Nunca había visto un culo de hombre así tan disponible y peludo, la dilatación era realmente importante. Además tenía ciertas elevaciones por debajo de las nalgas, algo así como unas protuberancias anales que sudaban.
No puedo hacerlo, dije y volví a dejar el objeto sobre la mesa. El doctor humillado, desnudo y en cuatro patas sobre el escritorio, me regaló una mirada por encima del hombro, yo no me había percatado que era tan narigón, y con gesto de fastidio recuperó la verticalidad para indicarle a la enfermera que me mate.

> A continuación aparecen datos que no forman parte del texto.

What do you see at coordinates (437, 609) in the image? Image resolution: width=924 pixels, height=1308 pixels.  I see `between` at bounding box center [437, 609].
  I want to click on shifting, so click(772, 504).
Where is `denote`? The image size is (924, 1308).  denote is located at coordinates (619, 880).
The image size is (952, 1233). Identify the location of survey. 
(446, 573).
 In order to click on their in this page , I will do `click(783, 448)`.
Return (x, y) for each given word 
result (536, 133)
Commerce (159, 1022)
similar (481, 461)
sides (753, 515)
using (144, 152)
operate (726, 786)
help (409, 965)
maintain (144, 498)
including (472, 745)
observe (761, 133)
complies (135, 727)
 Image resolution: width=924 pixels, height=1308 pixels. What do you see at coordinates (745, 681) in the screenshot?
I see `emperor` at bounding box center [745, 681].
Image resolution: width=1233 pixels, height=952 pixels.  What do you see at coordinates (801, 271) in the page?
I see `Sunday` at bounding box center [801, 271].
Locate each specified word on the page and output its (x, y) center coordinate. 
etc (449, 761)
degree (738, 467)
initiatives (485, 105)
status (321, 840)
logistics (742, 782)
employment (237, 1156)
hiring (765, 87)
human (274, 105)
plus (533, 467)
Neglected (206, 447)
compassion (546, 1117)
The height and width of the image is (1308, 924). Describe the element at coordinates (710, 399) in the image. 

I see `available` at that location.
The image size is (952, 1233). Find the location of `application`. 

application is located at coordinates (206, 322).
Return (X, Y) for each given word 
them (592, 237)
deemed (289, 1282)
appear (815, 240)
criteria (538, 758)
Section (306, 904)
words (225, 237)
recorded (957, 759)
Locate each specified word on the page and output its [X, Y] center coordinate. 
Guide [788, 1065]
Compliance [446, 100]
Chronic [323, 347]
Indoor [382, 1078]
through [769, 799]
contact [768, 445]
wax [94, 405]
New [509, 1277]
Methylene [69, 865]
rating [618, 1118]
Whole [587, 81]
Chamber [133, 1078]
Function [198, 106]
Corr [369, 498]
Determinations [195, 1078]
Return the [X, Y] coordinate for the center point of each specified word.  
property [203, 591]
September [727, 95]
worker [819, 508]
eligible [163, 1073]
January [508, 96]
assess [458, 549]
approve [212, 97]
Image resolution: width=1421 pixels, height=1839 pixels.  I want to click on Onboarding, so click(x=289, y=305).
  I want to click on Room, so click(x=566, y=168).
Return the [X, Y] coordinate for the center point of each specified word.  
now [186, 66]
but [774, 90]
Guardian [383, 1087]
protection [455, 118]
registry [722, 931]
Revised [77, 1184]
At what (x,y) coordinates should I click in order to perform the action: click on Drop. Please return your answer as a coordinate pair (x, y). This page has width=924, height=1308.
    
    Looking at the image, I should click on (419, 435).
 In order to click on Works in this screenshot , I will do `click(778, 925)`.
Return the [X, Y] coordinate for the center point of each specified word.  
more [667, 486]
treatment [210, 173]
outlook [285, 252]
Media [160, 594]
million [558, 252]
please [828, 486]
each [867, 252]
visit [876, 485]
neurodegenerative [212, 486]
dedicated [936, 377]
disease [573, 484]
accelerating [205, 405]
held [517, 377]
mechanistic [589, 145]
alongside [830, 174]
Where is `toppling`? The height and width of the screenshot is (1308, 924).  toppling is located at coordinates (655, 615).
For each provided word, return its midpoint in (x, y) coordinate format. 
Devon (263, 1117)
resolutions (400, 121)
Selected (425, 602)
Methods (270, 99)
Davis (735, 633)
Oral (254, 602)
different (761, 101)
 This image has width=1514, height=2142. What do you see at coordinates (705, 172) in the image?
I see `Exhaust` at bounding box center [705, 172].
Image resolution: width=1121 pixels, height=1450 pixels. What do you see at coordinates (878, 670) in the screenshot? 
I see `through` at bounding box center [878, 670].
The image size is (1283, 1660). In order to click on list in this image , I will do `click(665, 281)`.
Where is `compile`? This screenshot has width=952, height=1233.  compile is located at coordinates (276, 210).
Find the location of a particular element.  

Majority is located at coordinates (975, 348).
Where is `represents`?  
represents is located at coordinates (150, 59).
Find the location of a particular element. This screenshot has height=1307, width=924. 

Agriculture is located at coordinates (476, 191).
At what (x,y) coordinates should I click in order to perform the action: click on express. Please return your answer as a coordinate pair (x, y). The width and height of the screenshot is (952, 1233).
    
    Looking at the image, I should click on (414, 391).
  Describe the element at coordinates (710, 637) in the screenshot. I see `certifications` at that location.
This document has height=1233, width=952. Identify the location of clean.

La gorda actuó inmediatamente y le esquivé un hachazo que me rozó el pecho. La gambeta me costó el suelo por lo que tuve que recuperarme rápidamente. Otro zarpazo aconteció contra mi persona pero yo ya había ganado un rincón donde pivoteaba temeroso pero seguro. Había calculado el viento y en esa habitación no había, pero también hube advertido el movimiento pesado de la enfermera y su cadencia rota. La velocidad siempre gana sobre la fuerza pensé y después seguí pensando: tal vez el doctor no quería que yo le introdujese el termómetro por el ano, sino que en realidad anhelaba mi miembro viril en su disponible y lasciva cavidad. Todo, mientras una señora gorda miraba desde la puerta con un hacha en la mano. Y no pude menos que enternecerme.
Pedí disculpas por el mal entendido a viva voz y huí con vergüenza adolescente, una vez más.